FMA (fused multiply-add) instructions are more precise and therefore not equal to the same calculation without FMA. That is, a*b+c != a*b+c if one compiler will output FMA instructions and the other one does not. (this will be true even in the same compiler with different flags)
Special functions are fucky. sqrt, sin, cos etc might not always give equal values. Or even in the same compiler if minor alterations to the code are made. A compiler might use one algorithm to compute sin(x), but a different algorithm if it needs to compute both sin(x) and cos(x) at the same time.
Floating point rounding mode is a thing. Sometimes a plugin changes your floating point rounding mode. Sometimes this plugin will be inserted into your runtime without your knowledge, such as an antivirus program, or malware that hijacks your browser to give "better"/"customized" shopping/search recommendations. There was a bug writeup about a crash in Chrome several years back, but I can't find it.
Basically you should assume that floating point math is non-deterministic. If you think you need deterministic floating point math, try to reformulate the problem so that you don't need deterministic floating point math. If you really* need deterministic floating point math, understand that you're signing up for a lot of pain.

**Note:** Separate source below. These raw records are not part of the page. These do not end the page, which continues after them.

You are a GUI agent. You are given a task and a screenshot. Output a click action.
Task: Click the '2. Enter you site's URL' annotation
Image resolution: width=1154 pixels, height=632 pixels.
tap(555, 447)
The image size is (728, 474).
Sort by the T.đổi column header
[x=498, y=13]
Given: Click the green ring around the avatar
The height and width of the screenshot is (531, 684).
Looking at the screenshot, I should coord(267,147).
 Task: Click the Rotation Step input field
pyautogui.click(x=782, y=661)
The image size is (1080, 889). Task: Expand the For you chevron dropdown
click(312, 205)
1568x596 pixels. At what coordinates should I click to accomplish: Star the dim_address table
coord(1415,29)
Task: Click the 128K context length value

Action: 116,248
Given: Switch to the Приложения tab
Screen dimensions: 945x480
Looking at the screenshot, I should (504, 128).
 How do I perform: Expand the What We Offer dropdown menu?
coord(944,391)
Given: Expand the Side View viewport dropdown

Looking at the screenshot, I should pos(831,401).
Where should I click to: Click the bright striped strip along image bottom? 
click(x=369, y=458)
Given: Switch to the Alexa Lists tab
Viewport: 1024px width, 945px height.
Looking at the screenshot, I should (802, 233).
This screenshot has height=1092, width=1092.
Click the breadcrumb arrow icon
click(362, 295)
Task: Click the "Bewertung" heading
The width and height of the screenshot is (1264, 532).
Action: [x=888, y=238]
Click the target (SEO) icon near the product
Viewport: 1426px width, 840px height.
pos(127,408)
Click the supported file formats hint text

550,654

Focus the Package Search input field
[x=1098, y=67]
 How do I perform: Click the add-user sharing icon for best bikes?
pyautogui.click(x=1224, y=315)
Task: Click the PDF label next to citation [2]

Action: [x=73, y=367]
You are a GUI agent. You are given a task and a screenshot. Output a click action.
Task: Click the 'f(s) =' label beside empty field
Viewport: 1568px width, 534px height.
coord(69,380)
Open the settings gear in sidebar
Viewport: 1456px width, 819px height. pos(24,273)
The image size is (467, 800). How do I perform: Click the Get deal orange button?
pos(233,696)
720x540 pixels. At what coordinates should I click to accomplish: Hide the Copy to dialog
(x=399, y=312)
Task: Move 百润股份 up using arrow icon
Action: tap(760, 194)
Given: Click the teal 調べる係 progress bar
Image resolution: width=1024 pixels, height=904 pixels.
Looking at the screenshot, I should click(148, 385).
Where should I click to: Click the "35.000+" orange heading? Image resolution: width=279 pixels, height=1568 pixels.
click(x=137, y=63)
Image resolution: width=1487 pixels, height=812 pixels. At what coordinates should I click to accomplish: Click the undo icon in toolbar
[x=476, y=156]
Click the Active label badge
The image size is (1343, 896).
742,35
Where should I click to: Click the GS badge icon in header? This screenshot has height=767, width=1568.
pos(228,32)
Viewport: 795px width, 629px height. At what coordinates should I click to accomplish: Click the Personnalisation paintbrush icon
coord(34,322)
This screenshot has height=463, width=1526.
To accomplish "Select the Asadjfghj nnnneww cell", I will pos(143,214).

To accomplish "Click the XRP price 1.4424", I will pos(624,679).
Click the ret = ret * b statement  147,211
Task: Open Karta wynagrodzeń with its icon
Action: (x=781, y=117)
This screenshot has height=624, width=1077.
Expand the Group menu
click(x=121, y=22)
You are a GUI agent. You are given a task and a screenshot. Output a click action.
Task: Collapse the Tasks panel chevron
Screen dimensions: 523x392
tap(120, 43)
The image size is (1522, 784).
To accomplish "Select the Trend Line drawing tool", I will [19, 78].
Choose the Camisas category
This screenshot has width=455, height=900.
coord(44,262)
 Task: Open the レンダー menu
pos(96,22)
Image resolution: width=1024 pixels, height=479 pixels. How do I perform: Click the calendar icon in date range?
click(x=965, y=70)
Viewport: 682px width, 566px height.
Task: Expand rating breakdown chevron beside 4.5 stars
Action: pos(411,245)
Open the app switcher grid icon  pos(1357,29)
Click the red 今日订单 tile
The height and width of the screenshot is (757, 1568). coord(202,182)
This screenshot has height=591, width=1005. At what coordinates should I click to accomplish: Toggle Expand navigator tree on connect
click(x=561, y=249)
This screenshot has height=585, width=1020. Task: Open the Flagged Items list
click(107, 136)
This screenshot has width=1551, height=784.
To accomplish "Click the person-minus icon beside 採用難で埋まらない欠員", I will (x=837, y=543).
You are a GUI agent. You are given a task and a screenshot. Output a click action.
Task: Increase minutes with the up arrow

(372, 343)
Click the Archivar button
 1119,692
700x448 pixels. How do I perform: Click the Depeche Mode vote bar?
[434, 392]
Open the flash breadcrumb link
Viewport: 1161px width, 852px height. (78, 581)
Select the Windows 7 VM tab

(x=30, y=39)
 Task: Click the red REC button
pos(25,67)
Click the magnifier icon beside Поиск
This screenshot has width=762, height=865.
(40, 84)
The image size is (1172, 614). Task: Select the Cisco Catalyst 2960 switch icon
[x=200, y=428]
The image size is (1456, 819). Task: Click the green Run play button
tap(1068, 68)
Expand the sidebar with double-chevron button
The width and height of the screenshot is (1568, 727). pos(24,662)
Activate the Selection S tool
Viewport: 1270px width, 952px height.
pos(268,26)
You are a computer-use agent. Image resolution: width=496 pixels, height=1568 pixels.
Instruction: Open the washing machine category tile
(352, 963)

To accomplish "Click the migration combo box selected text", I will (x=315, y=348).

AFAIK, the first three things you listed would be deterministic across compilers unless you enabled -ffast-math (which isn't what this is talking about) precisely for that reason. I believe the same applies to intrinsics and rounding modes but not sure, especially since the website talks about GCC vs clang differences for the latter.
Constant folding of floats may depend on the compiler of compiler (e.g. 0.5 + x + 0.6 + 0.7), the compiler may be non-deterministic (std::unordered_map<float> constants), and it may depend on the CPU your compiler is running on.
There is no sqrt instruction. So you stard with a taylor approximation, then maybe do a few rounds of Newton's method to refine the answer. But what degree is the taylor series? Where did you centre it (can't be around 0)? How many Newton's methods did you do? IEEE 754 might dictate what multiplication looks like, but for sqrt, sin, cos, tan you need to come up with a method of calculation, and that's in the standard library which usually comes from the compiler. You could make your own implementations but...
Floats are not associative: (a+b)+c != a+(b+c). So even something like reordering fundamental operations can cause divergence.